### YOUR ASSIGNMENT
For the entries below, the result should be an exact transcription of the lines from the one with "Where should I click to: Select" up to and including the one with "Where should I click to: Downvote", and only those.

### DATA TO PROCESS
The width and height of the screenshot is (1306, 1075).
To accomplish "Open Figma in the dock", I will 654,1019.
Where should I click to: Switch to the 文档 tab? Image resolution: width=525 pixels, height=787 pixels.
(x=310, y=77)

* * *

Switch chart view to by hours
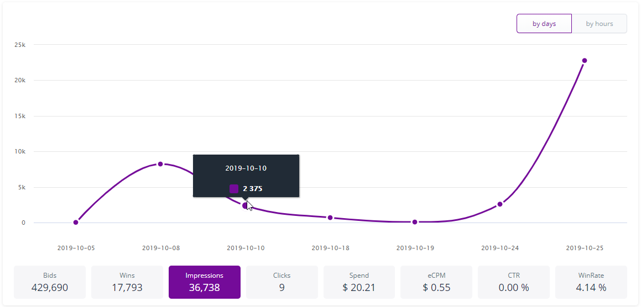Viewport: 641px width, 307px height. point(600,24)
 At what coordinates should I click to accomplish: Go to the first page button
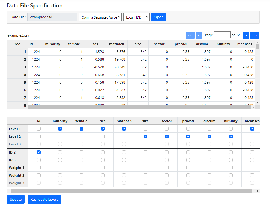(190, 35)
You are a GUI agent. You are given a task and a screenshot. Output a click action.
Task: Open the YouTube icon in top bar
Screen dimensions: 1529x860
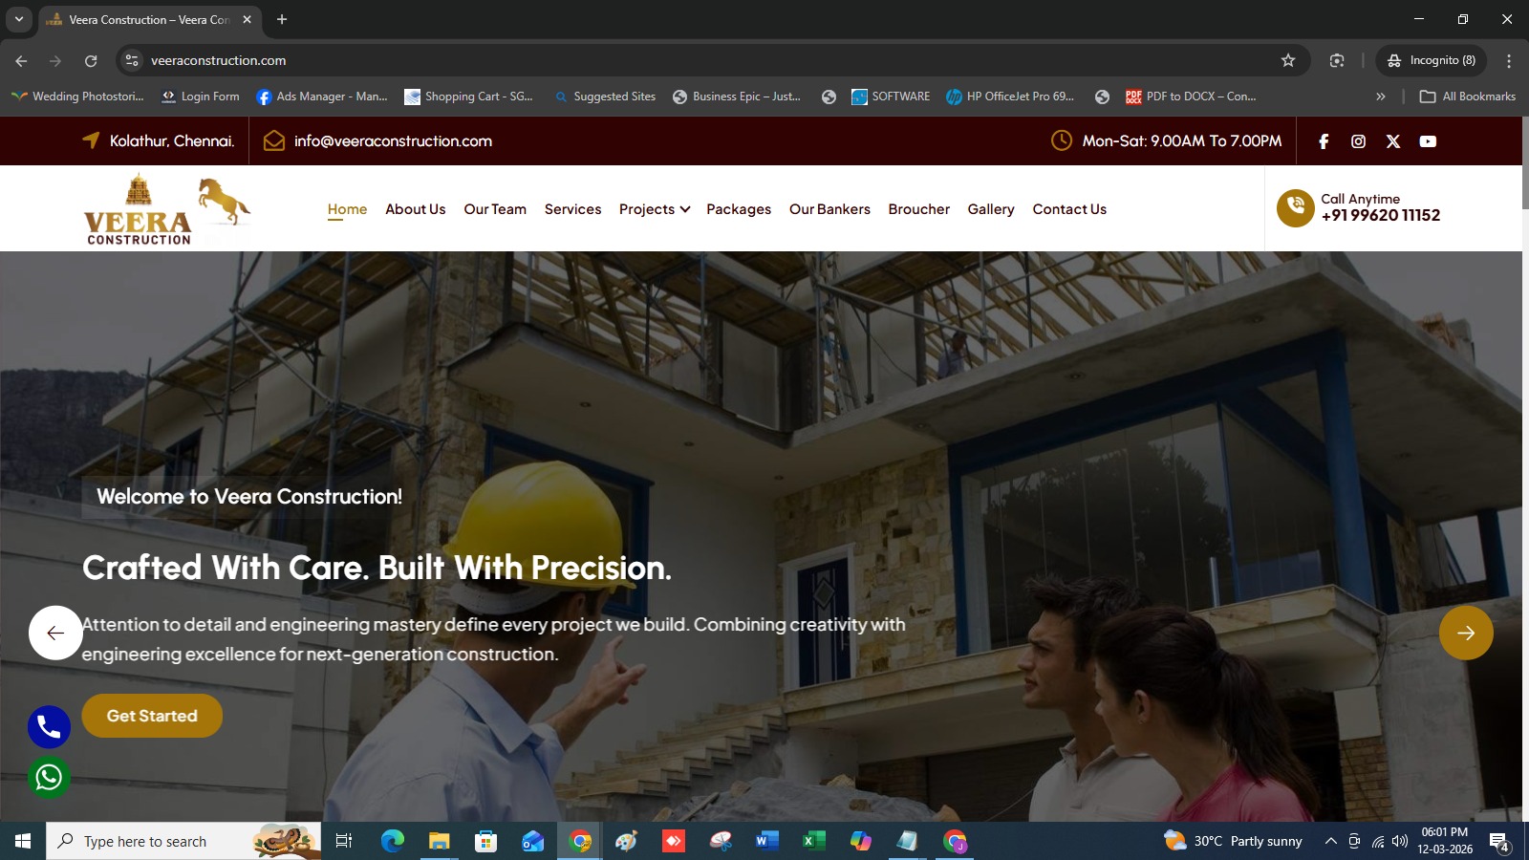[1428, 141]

--

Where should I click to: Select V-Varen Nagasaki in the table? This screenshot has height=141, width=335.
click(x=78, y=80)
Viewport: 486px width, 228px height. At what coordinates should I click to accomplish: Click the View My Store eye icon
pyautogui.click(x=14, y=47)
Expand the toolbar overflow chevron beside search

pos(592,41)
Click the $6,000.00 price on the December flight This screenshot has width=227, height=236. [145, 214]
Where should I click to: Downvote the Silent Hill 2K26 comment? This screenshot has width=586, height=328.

### TASK RESPONSE
Where should I click to: Select V-Varen Nagasaki in the table? This screenshot has height=141, width=335.
click(x=78, y=80)
Viewport: 486px width, 228px height. At what coordinates should I click to accomplish: Click the View My Store eye icon
pyautogui.click(x=14, y=47)
Expand the toolbar overflow chevron beside search

pos(592,41)
Click the $6,000.00 price on the December flight This screenshot has width=227, height=236. [145, 214]
Where should I click to: Downvote the Silent Hill 2K26 comment? This screenshot has width=586, height=328.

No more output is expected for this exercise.